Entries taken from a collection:
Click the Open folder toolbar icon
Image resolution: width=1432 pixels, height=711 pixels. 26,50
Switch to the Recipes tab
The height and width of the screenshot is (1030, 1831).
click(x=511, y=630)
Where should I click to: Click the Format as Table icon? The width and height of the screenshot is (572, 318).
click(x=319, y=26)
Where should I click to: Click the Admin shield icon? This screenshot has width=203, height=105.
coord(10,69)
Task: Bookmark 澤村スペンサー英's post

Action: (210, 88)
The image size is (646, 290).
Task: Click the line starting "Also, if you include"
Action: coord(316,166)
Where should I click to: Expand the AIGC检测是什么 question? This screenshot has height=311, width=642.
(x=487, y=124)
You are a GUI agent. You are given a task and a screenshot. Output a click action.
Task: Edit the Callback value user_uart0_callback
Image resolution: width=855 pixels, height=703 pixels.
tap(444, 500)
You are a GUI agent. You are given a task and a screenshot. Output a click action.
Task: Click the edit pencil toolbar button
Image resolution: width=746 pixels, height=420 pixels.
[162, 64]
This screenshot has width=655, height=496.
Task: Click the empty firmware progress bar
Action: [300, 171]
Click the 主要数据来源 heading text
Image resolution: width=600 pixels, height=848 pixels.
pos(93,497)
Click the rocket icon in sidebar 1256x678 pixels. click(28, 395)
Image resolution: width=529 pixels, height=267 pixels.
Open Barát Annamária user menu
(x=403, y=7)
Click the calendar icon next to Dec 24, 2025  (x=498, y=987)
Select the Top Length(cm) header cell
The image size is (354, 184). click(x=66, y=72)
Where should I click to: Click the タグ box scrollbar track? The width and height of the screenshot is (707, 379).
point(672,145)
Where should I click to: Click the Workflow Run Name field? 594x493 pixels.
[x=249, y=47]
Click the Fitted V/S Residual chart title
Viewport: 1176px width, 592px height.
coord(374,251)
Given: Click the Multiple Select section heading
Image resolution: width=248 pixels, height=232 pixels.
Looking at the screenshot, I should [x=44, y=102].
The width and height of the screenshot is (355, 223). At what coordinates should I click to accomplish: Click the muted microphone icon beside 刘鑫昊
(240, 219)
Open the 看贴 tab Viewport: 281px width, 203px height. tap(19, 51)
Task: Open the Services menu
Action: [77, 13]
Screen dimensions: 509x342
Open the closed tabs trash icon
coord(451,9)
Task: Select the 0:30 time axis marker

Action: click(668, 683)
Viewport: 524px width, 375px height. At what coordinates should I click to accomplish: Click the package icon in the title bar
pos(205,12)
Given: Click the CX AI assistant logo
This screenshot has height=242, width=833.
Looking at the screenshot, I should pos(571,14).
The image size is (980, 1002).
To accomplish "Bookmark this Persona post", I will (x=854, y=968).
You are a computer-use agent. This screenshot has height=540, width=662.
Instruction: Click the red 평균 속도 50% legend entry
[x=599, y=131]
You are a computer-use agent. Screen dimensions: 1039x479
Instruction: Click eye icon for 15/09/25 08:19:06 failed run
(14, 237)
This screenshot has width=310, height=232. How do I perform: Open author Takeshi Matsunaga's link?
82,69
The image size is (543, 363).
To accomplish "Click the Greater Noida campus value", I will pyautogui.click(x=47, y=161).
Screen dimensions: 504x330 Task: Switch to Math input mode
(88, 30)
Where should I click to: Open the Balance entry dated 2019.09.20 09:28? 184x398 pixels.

▶ [What is needed]: Each line of the data must come back exactly as written.

▶ [Response for this exercise]:
Click the Open folder toolbar icon
Image resolution: width=1432 pixels, height=711 pixels. 26,50
Switch to the Recipes tab
The height and width of the screenshot is (1030, 1831).
click(x=511, y=630)
Where should I click to: Click the Format as Table icon? The width and height of the screenshot is (572, 318).
click(x=319, y=26)
Where should I click to: Click the Admin shield icon? This screenshot has width=203, height=105.
coord(10,69)
Task: Bookmark 澤村スペンサー英's post

Action: (210, 88)
The image size is (646, 290).
Task: Click the line starting "Also, if you include"
Action: coord(316,166)
Where should I click to: Expand the AIGC检测是什么 question? This screenshot has height=311, width=642.
(x=487, y=124)
You are a GUI agent. You are given a task and a screenshot. Output a click action.
Task: Edit the Callback value user_uart0_callback
Image resolution: width=855 pixels, height=703 pixels.
tap(444, 500)
You are a GUI agent. You are given a task and a screenshot. Output a click action.
Task: Click the edit pencil toolbar button
Image resolution: width=746 pixels, height=420 pixels.
[162, 64]
This screenshot has width=655, height=496.
Task: Click the empty firmware progress bar
Action: [300, 171]
Click the 主要数据来源 heading text
Image resolution: width=600 pixels, height=848 pixels.
pos(93,497)
Click the rocket icon in sidebar 1256x678 pixels. click(28, 395)
Image resolution: width=529 pixels, height=267 pixels.
Open Barát Annamária user menu
(x=403, y=7)
Click the calendar icon next to Dec 24, 2025  (x=498, y=987)
Select the Top Length(cm) header cell
The image size is (354, 184). click(x=66, y=72)
Where should I click to: Click the タグ box scrollbar track? The width and height of the screenshot is (707, 379).
point(672,145)
Where should I click to: Click the Workflow Run Name field? 594x493 pixels.
[x=249, y=47]
Click the Fitted V/S Residual chart title
Viewport: 1176px width, 592px height.
coord(374,251)
Given: Click the Multiple Select section heading
Image resolution: width=248 pixels, height=232 pixels.
Looking at the screenshot, I should [x=44, y=102].
The width and height of the screenshot is (355, 223). At what coordinates should I click to accomplish: Click the muted microphone icon beside 刘鑫昊
(240, 219)
Open the 看贴 tab Viewport: 281px width, 203px height. tap(19, 51)
Task: Open the Services menu
Action: [77, 13]
Screen dimensions: 509x342
Open the closed tabs trash icon
coord(451,9)
Task: Select the 0:30 time axis marker

Action: click(668, 683)
Viewport: 524px width, 375px height. At what coordinates should I click to accomplish: Click the package icon in the title bar
pos(205,12)
Given: Click the CX AI assistant logo
This screenshot has height=242, width=833.
Looking at the screenshot, I should pos(571,14).
The image size is (980, 1002).
To accomplish "Bookmark this Persona post", I will (x=854, y=968).
You are a computer-use agent. This screenshot has height=540, width=662.
Instruction: Click the red 평균 속도 50% legend entry
[x=599, y=131]
You are a computer-use agent. Screen dimensions: 1039x479
Instruction: Click eye icon for 15/09/25 08:19:06 failed run
(14, 237)
This screenshot has width=310, height=232. How do I perform: Open author Takeshi Matsunaga's link?
82,69
The image size is (543, 363).
To accomplish "Click the Greater Noida campus value", I will pyautogui.click(x=47, y=161).
Screen dimensions: 504x330 Task: Switch to Math input mode
(88, 30)
Where should I click to: Open the Balance entry dated 2019.09.20 09:28? 184x398 pixels.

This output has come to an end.